I imported, distributed and owned Sota's back in the 80's and had no problems mounting SME V's. Balanced fine with the lead shot and no sagging.
Lubrication for the sapphire thrust pad was white lithium grease from memory.
You must always use the transit screws to lift the platter when moving. I have seen chips in the sapphire thrust pad when the table has been moved without using transit screws. The resulting sound is very grainy. You should check the thrustpad for damage, it is easy to replace in the field.
You can always bypass the suspension by removing the springs if you prefer. This can improve speed stability.
I had Sota turntables for over 20 yrs and never had a problem with thei SMEV that I used on a series 3 Star a few years back. The combined weight of the arm+armboard+lead shot in well had to come to a certain weight(can't remember exactly how much but for a heavier arm you just removd some of the lead). I suspect if anyone had problems with balancing a SOTA with SMEV that either the springs have sagged or the armboard was too heavy(non standard). The SOTA was designed to be pretty much plug & play as far as suspended turntables go. I recall when they first came out ease of set up vs the then ruling Linn was a major selling point. The springs were not set up for tweaking as I recall there was no mention in the users manual of adjusting them but if the springs have sagged you can take up some of the slack by tightening the screws on the underside . I would NOT recommend dismantling the springs as they are a right pain to reconnect . The platter bearing was not
designed to be user serviceable but if you want to lubricate it you need to undo the bolts under the bearing and remove the platter/bearing as a unit ( do up the screws that raise the platter off the bearing before you do this) . You can then remove a circlip and lift the platter off the bearing being careful not to lose the ball.

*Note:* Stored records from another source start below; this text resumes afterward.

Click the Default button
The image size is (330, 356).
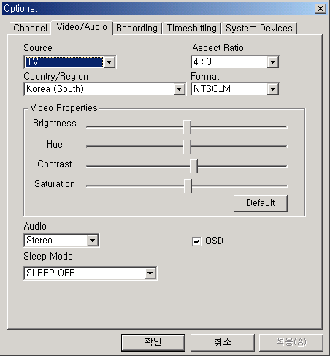(261, 203)
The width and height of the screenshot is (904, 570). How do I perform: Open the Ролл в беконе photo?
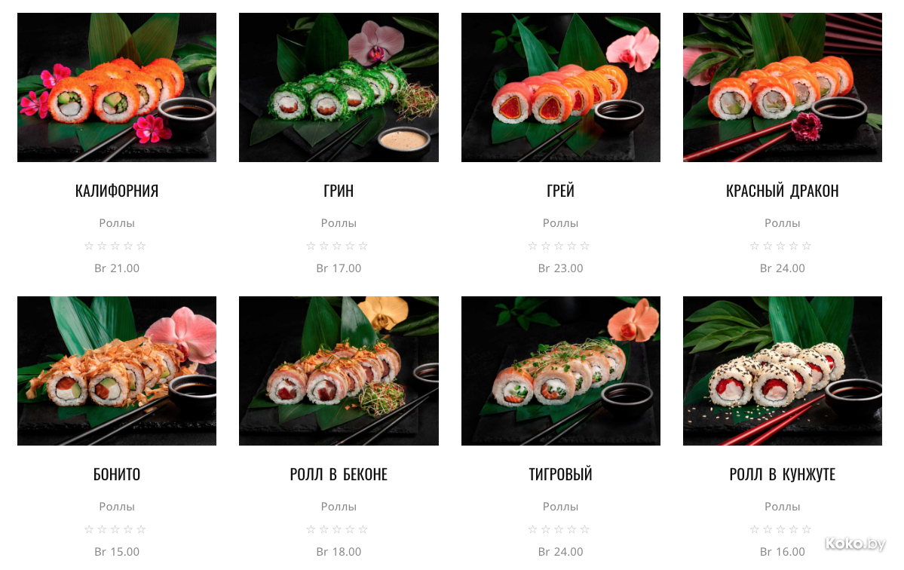(339, 371)
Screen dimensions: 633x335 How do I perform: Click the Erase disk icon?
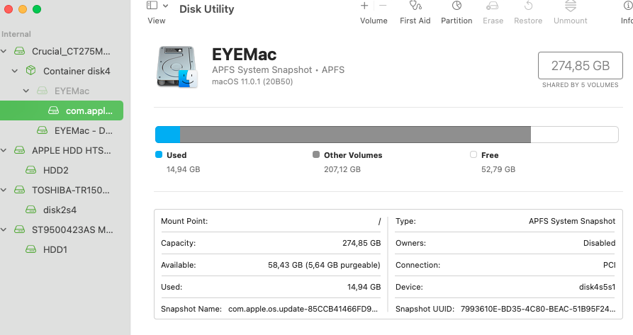(493, 6)
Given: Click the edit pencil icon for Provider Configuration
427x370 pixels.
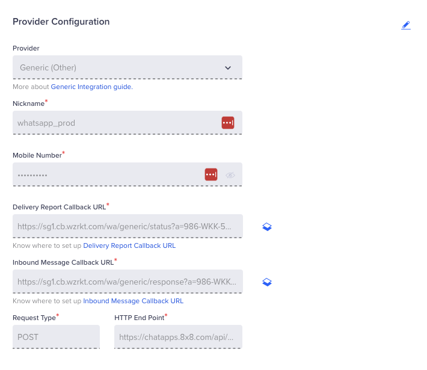Looking at the screenshot, I should tap(406, 25).
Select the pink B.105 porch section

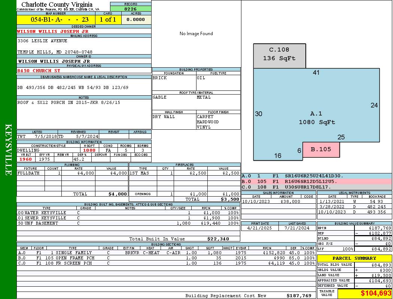pyautogui.click(x=321, y=150)
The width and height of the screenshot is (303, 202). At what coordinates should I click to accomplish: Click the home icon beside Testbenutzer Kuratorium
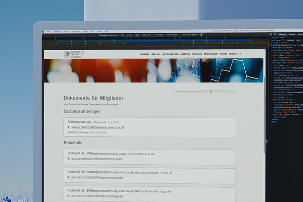201,91
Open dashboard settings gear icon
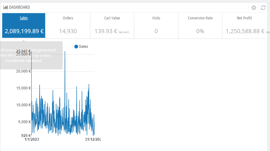270x151 pixels. (x=254, y=8)

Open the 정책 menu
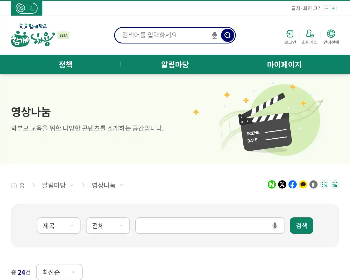(x=66, y=64)
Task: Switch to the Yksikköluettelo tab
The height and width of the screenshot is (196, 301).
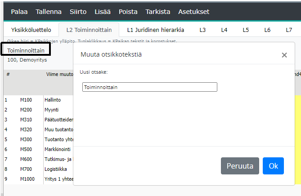Action: (x=31, y=30)
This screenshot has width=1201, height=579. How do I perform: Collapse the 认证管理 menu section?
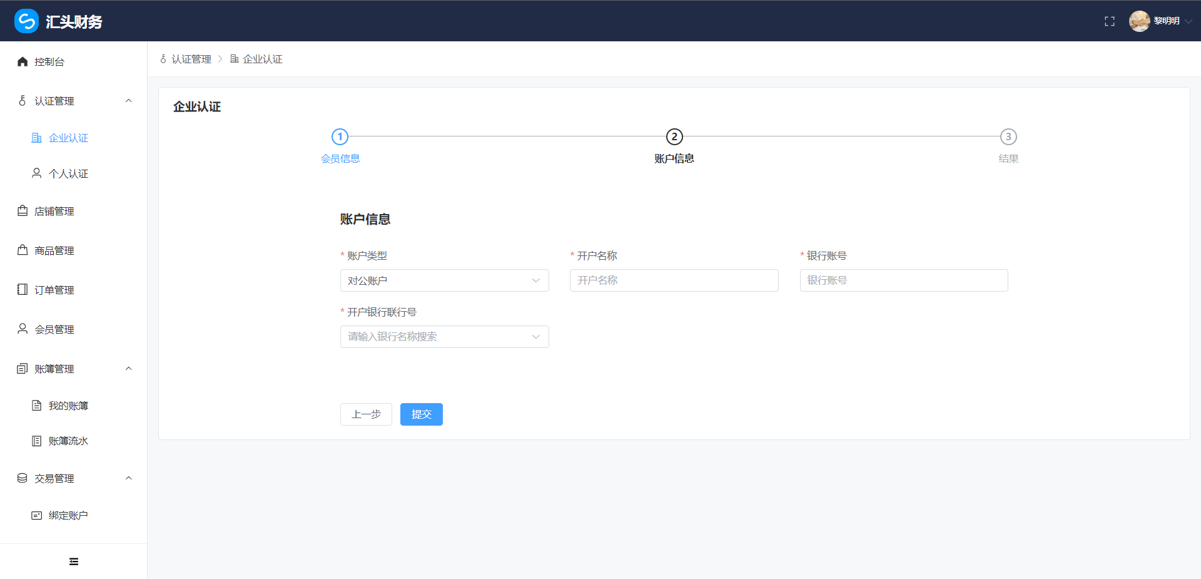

I have the SME 309 tonearm on my Sota Sapphire. Specs say it weighs 717g. It works just fine. I even have some lead for additional weight on the sub-chassis for perfect balance. The specs for the SME V tonearm says it weighs 720g. 3 grams is not an issue. Consider that the lead is needed to counterbalance the sub-chassis with the weight of the tonearm in the back corner. Also consider that the springs must be adjusted for the final, overall weight on the sub chassis. Don't try that unless you have patience and really know what you are doing.
Now, about lubrication. I bought my Sota new many years ago and I have done all of my own maintenance work on my tt. It really needs very little maintenance. I lubricate the platter bearing every 3-4 years. I used to use a lithium based grease but switched to a synthetic lube last time. The synthetic is stickier and made the bearing stiffer; but with the mass of the platter added to the bearing it made little difference.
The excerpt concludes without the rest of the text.